23 192.168......All of the top addresses were of instances of the backend of one of our services, which queries this Elasticsearch cluster.
We did some more back of envelope math. Given the amount of external
nodes/info requests made by this service, multiplied by the
amount of nodes in the cluster, we could explain the amount of cross-AZ
traffic we observed!
So why was this service so addicted to sniffing? > Sniffing in Elasticsearch is when the client queries a node in the cluster for a list of available nodes to choose from when sending queries.
Fix
We looked in the backend code, and specifically we looked for ES client creation and configuration.
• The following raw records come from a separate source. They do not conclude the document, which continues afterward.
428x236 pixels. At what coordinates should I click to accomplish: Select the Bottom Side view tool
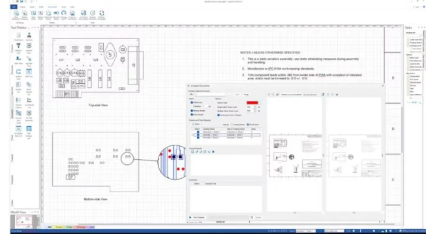pyautogui.click(x=18, y=48)
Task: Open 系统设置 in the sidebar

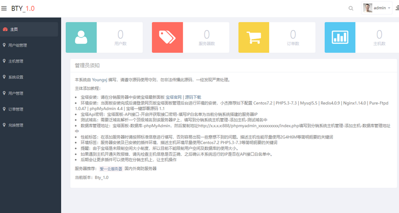Action: (16, 77)
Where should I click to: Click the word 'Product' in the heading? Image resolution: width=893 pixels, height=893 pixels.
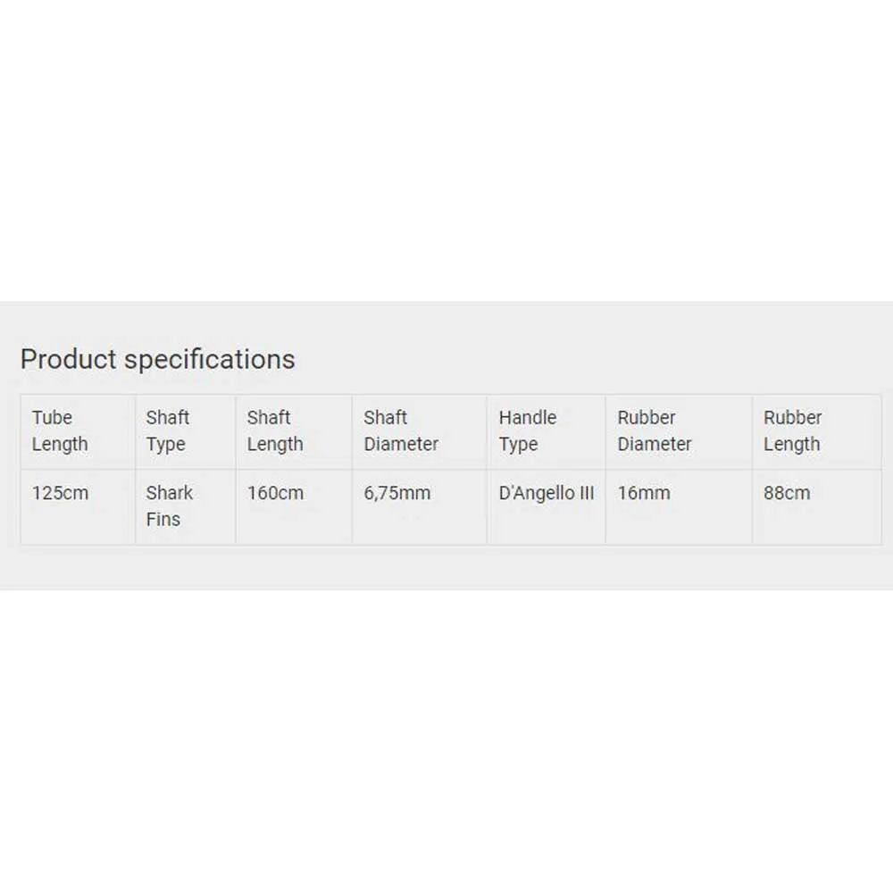(x=69, y=359)
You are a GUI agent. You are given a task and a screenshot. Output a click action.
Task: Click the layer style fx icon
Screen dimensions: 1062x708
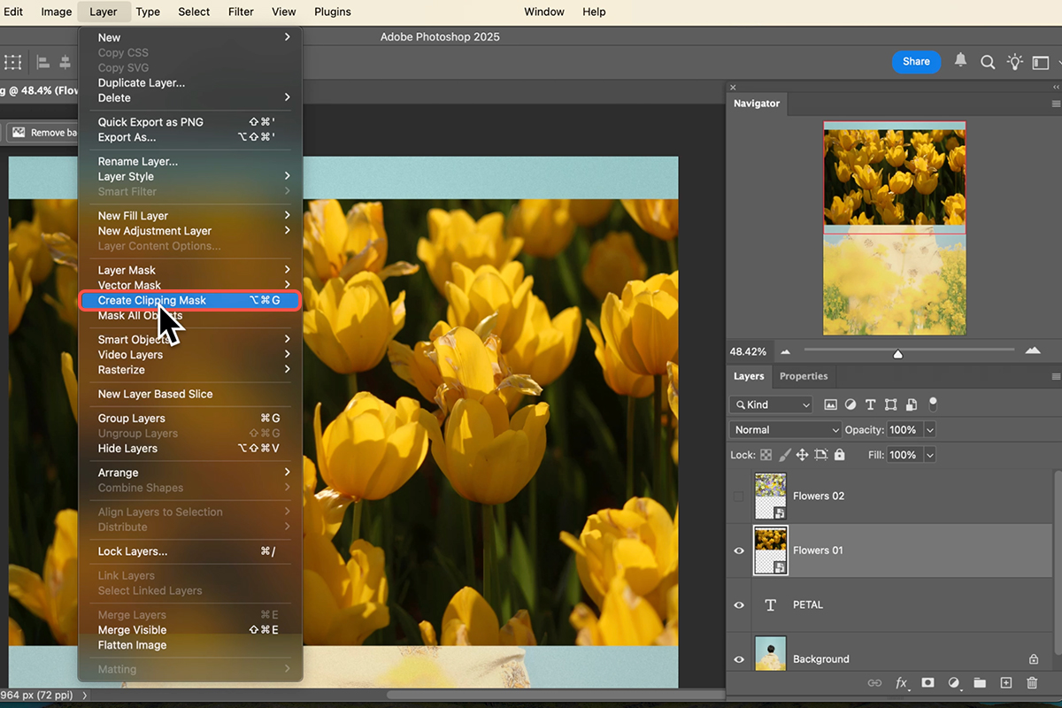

We found a few things: 1. By default, new connections were configured to sniff every 5 seconds. 2. Due to the way our ORM is set up, we create a connection for each index we query. We query over 10 indices. 3. We explicitly configured sniffing requests to fetch all HTTP attributes of every node, instead of the default, much smaller set.
So across our production, staging and development environments, each
with many instances, we got a constant barrage of sniffing requests.
And the fixes, in order, were:
- We changed the sniffing interval to 60 seconds. That’s not dangerous, since nodes are being replaced in a much slower rate. Clients only need 1 reachable node for every request, and errors trigger a sniffing request anyway.
- We started reusing ES Clients in our ORM
- We changed the client config and are now requesting only the attributes we needed for choosing nodes.
In the end, client configuration looked something like this:
const { Client } = require('@elastic/elasticsearch')
const client = new Client({
...
sniffInterval: 60000,
sniffEndpoint: '_nodes/_all/http?filter_path=nodes.*.attributes.aws_*,nodes.*.roles,nodes.*.host'
})Summary
An internal service was sniffing like mad. 3-PetaBytes-of-node-metadata-mad. Despite the lack of readily available logs and metrics, our cloud bill gave us motivation to dive into the river of bytes and dam it.
After all fixes were deployed, cross-az Data Transfer rate was reduced from 3PB/month to less than 0.2PB/Month - a 95% reduction. Still a lot, but much less, and can be explained by regular DB operations. Seeing the following graph was very gratifying:
The moral of the story, if there is one, is that there is no such thing as a true black-box, especially in your own network and self-hosted services. Even if whatever it is you’re using provides no logs or docs, and encrypts traffic over-the-wire, it’s your data and your cores.
Bandaid Overview
We could have chosen to put a bandaid on the problem. Here is a short list of things we could have done which would have improved the situation a bit, but not solve the problem.
- Compress transport data by changing
transport.compress(an ES config). We tried, and it cut message size by ~half - 3PB is a lot, but 1.5PB is still a lot. - Deploy the cluster in a single AZ - would eliminate cost, but sacrifice resilience.